State v. Baird, 06-C0-4 (6-26-2007)

OPINION {¶ 1} Defendant-appellant, Joshua A. Baird, appeals his sentence in the Columbiana County Common Pleas Court for gross sexual imposition and rape.

{¶ 2} On October 31, 2002, a Columbiana County grand jury indicted appellant on two counts. Count I was for rape, in violation of R.C.2907.02(A)(1)(b), a first-degree felony. Count II was for gross sexual imposition, in violation of R.C. 2907.05(A)(4), a third-degree felony. Appellant pleaded not guilty, and the case proceeded to discovery and other pretrial matters.

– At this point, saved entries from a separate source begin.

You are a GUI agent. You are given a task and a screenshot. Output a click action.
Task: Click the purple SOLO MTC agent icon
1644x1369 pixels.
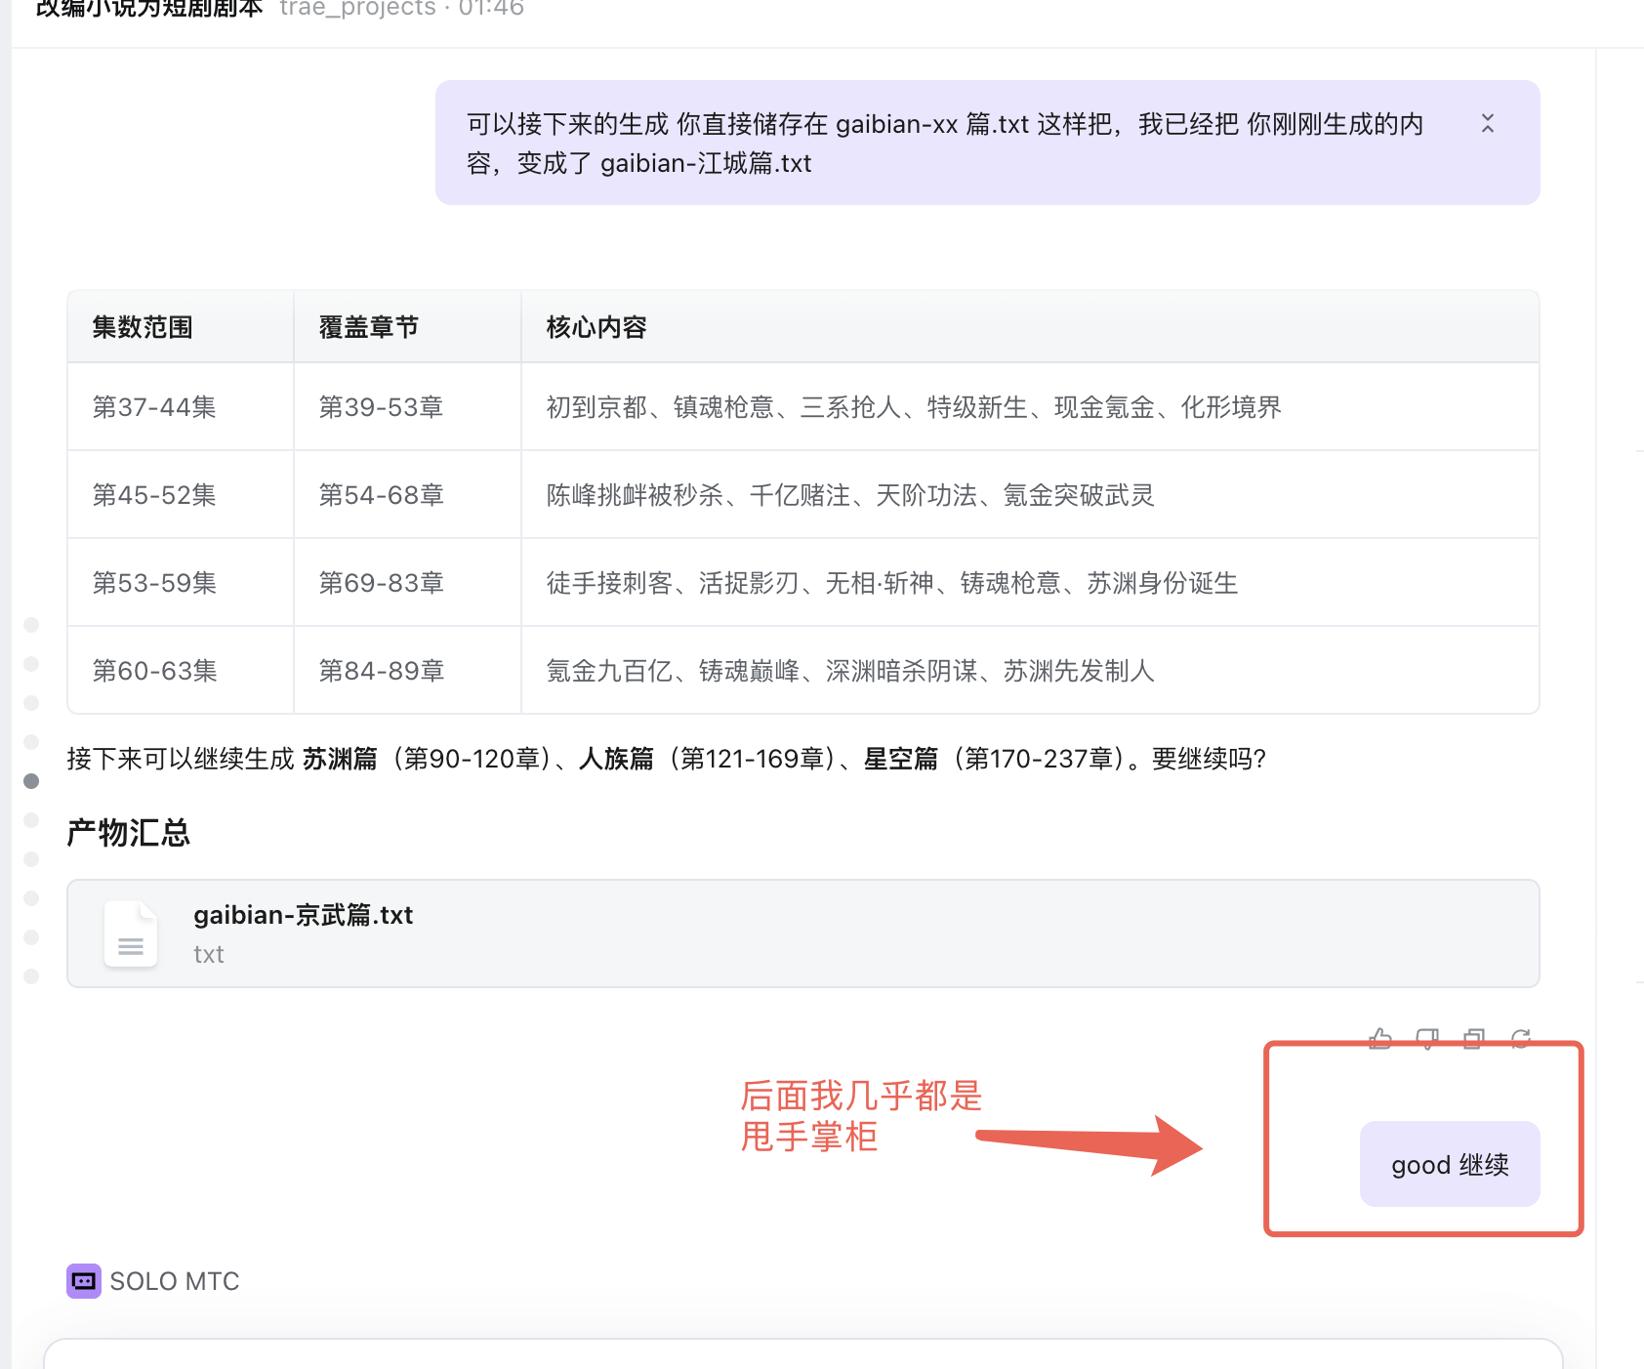83,1281
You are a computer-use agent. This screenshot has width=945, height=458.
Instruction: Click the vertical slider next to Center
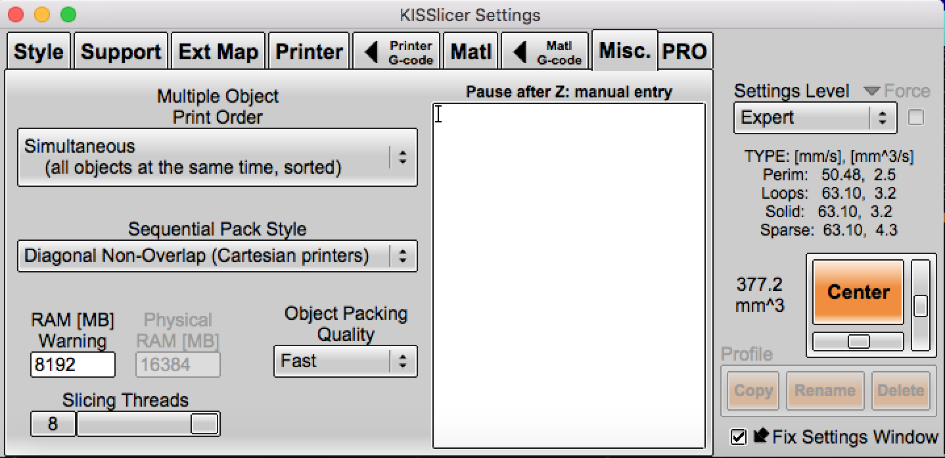point(921,306)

{¶ 3} On June 13, 2004, appellant entered into a felony plea agreement with plaintiff-appellee, State of Ohio. Appellant agreed to plead guilty to both counts in the indictment. In exchange, appellee agreed to recommend an eight-year term of incarceration for the rape charge and a three-year term of incarceration for the gross sexual imposition charge, to be served consecutively with one another.

{¶ 4} Appellee also recommended that appellant be designated a sexual predator. That recommendation was not part of the felony plea agreement and appellant's counsel argued against such a classification at sentencing.

{¶ 5} On August 11, 2003, the trial court sentenced appellant to a total term of incarceration of eleven years pursuant to the felony plea agreement. The court also found that there was clear and convincing evidence that appellant is a sexual predator.

{¶ 6} Almost two and half years later, appellant filed with this Court a motion for leave to file a delayed appeal. After initially denying appellant's motion, this Court later reconsidered and granted it on May 26, 2006.

{¶ 7} Appellant has filed a pro se brief setting forth four assignments of error. Since appellant's first three assignments of error have a common basis of resolution in law, they will be addressed together. They state respectively:

{¶ 8} "THE APPELLANT WAS DEPRIVED OF LIBERTY WITHOUT DUE PROCESS OF LAW WHERE THE TRIAL COURT DID NOT COMPORT WITH OHIO'S SENTENCING STRUCTURE AT THE TIME OF SENTENCING."

{¶ 9} "THE SENTENCES IMPOSE [sic] VIOLATED THE APPELLANT'S *Page 2 RIGHTS UNDER THE EIGHT [sic] AMENDMENT, SB 2, AND STATUTE BECAUSE THEY WERE DISPROPORTIONATE AND IN DISPARITY TO OTHER SENTENCES IMPOSED IN OHIO[.]"

{¶ 10} "THE APPELLANT'S SENTENCES FOR RAPE AND GROSS SEXUAL IMPOSITION ARE ALLIED OFFENSES OF SIMILAR IMPORT, THEREFORE, THE COURT VIOLATED THE APPELLANT'S RIGHTS AGAINST DOUBLE JEOPARDY AND STATUTE BY ENTERING A CONVICTION FOR BOTH OFFENSES AND SENTENCING CONSECUTIVELY."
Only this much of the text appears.